Furthermore, enticed by the prospects of quick high returns in financial investments, pressured to pay more dividends and lured by lucrative leveraged buyouts, non-financial firms invested a decreasing proportion of profits in physical capacity. According to the report, costly government bailouts of the financial sector, especially in developed countries, coupled with the huge fiscal stimulus packages to combat the great recession, have created gaping budget deficits and heavy public debt burdens. It urges government structural actions to ensure that the financial sector supports the sustainable development of the real economy.

The report focuses, in considering how globalization can be made fairer in the wake of the global crisis, on two crucial issues with social dimensions: labor provisions in international trade arrangements and the policies of development finance institutions. It notes approvingly the rising incidence of labor-friendly measures in both during the last 25 years, assigning much credit for them to the ILO’s efforts. In its last chapter, the report turns to the controversial topic of climate change. It advocates strong action to arrest climate change, based on a 50 percent reduction in global CO2 by 2050. Although it acknowledges that moving from a high to low-carbon economy would be costly and painful, it argues that green policies would also generate many new jobs, mitigating the job losses in fossil-fuel dependent sectors and firms. These policies, through carbon taxes or cap-and-trade systems, could raise substantial public revenues. Specifically, it proposes a tax on CO2 emissions to finance cuts in labor taxes that would increase employment by 0.5 percent by 2014, equivalent to over 14.3 million net new jobs globally.

The report’s findings about the Turkish jobs crisis are presented under five headings: (1) What has happened in the world of work? (2) What are the near-term implications for employment? (3) How has the government mitigated the crisis impact? (4) More still could be done to strengthen social protection, and (5) Green policies, not only for a sustainable future, but also for jobs. The Turkish jobs crisis entailed severe employment losses, over 2 million jobs during August 2008-February 2009, despite the recent modest gains, 40,000 between August 2008 and August 2009.

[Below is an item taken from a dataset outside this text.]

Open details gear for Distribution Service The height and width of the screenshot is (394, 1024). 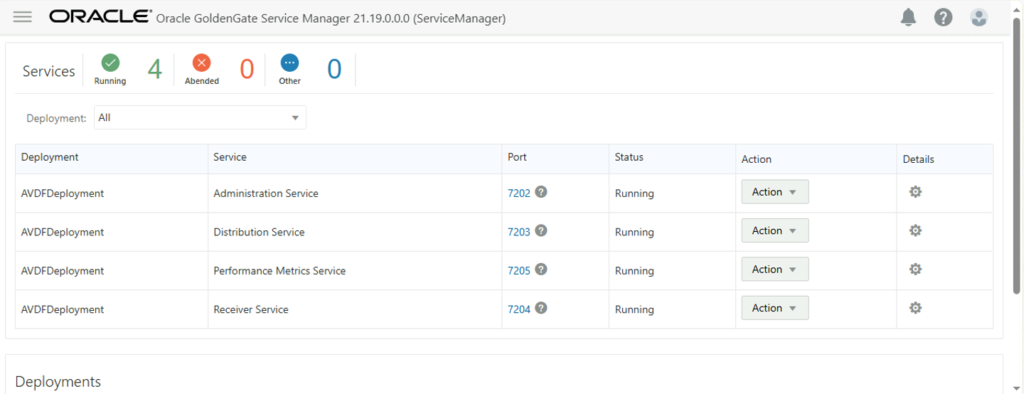click(916, 231)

The unemployment rate rose sharply from 10.2 percent in August 2008 to 13.4 percent in August 2009. (According to the most recent Turkish Statistics Institute [TurkStat] data released on Dec. 15, the rate stayed at 13.4 percent in September.) As for the near-term implications for employment, the expansion of the informal sector and the lower female and youth labor force participation rates are of concern.

The Turkish government has mitigated the impact of the crisis by strengthening social protection, providing credit to small and medium-sized enterprises (SMEs), boosting domestic demand, and decreasing working hours while increasing part-time employment in state-supported firms and providing incentives for hiring. But the government can still do more, argues the report.

It can further strengthen social protection since there are wide gaps in unemployment insurance coverage and other benefits, such as old age and widows’ pensions, work injury and disability benefits, especially in the expanding informal sector. The schism in the Turkish labor market is not only between those who are employed and unemployed but also between those who are protected by social safety nets and those who are not. The latter problem could become worse as the jobs crisis continues, requiring the government to do even more in protecting those most vulnerable.

Like other countries, Turkey could benefit from green policies for a sustainable future by moving from a high to a low-carbon economy, for example, in encouraging electronic cars. There is significant potential for the creation of new jobs as new markets open through eco-innovation with investments in energy-efficient production methods. But as we learned again from the outcome of the UN Copenhagen Climate Change Conference 2009 (see my last two columns), green policies face tough obstacles both nationally and globally, the report’s enthusiastic support for them notwithstanding.